Now in the mechanics of the experiment, the water in the buckets serves as a general aid to conductivity. Something like strapping a much larger electrode to the body part being measured. Because of the relatively high conductivity of the water it is not necessary to have direct contact between the skin and the electrode can. The water connects the whole of the submerged body part to the whole of the submerged electrode can.

However, now the can is not sensing electrical signals directly from those areas richest in nerve endings but it is measuring an averaged electrical signal from the entire submerged area of the body. This is so whether or not the body part remains in direct contact with the electrode can.

This suggests that improvements in "tone arm" reading may be as the result of more effective skin contact. Thus the "base level" of body conduction is more readily established and "tone arm" appears to drop.

However, the increased skin contact comes at the expense of greater averaging of total neural signals. The diminishment of reads as indicated by the need to increase sensitivity could relate to this "loss of signal" from the averaging of neural potentials over a greater area of the body and a resultant lesser effect of those areas rich in nerve endings.


Mark A. Baker
 

Dulloldfart

Squirrel Extraordinaire
However, now the can is not sensing electrical signals directly from those areas richest in nerve endings but it is measuring an averaged electrical signal from the entire submerged area of the body. This is so whether or not the body part remains in direct contact with the electrode can.

One of the most recent videos shows just my sensitive fingertips underwater, very close to but not touching the electrode wires. The sensitivity is the highest it will go on the C-meter. The TA starts rising after ten seconds or so, which I don't seem to notice (!), but the needle is fairly loose.
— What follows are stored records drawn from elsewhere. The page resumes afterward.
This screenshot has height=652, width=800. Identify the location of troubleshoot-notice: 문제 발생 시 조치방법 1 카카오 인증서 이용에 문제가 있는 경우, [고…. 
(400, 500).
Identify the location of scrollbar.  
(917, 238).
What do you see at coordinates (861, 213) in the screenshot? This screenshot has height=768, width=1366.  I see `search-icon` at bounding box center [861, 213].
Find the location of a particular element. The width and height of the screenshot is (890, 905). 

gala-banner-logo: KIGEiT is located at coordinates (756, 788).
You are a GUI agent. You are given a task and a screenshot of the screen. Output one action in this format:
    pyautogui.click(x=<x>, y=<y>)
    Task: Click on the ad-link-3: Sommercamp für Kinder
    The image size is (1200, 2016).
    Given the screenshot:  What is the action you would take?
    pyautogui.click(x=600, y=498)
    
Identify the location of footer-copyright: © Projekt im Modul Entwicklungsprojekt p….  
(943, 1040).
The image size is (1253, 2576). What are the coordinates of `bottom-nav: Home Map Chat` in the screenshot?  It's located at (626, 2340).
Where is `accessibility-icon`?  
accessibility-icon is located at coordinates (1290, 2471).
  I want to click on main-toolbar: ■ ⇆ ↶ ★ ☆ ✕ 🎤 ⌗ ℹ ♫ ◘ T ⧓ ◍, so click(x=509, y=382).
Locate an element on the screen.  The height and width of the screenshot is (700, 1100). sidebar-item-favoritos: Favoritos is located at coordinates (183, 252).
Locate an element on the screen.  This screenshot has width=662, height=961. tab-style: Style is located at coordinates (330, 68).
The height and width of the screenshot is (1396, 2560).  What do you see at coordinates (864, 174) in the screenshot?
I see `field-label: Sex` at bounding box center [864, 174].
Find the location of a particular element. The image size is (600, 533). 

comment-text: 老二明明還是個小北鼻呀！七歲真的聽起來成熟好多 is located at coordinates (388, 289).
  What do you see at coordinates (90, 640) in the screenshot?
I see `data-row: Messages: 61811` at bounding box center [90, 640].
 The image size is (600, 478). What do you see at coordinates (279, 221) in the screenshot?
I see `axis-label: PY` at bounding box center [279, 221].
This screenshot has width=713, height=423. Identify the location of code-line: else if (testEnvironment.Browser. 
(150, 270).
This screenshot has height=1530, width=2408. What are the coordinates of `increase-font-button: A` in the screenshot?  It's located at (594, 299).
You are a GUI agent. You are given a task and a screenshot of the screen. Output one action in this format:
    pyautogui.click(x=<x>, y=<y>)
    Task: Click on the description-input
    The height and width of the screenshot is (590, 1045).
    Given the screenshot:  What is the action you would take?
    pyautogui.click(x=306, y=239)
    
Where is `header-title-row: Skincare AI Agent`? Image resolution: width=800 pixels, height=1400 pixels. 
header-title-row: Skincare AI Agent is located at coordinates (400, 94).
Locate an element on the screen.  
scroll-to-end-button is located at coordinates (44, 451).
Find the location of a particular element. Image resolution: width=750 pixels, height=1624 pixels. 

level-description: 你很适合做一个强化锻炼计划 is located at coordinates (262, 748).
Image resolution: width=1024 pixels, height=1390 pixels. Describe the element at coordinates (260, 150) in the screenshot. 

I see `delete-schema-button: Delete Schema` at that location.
http://www.youtube.com/watch?v=now694JmYnE

Paul
 

JinLing

Patron
Youd probably get a weird TA. It would make it hard to read anything on that meter. You dont even know how to use a meter, then it would be hard. And youre not locating any "thetans" as such. I couldnt be bothered to read the whole thread, but i know the meter reacts on a thought, or "mental mass" thats pretty clear to anyone who did the metering course, it messures nothing else. So without direction of thought it wont do anything but sending electricity into your veins and react to certain things you think about at the moment at best, which could be anything from your last acupuncture to when you wiped your ass last morning.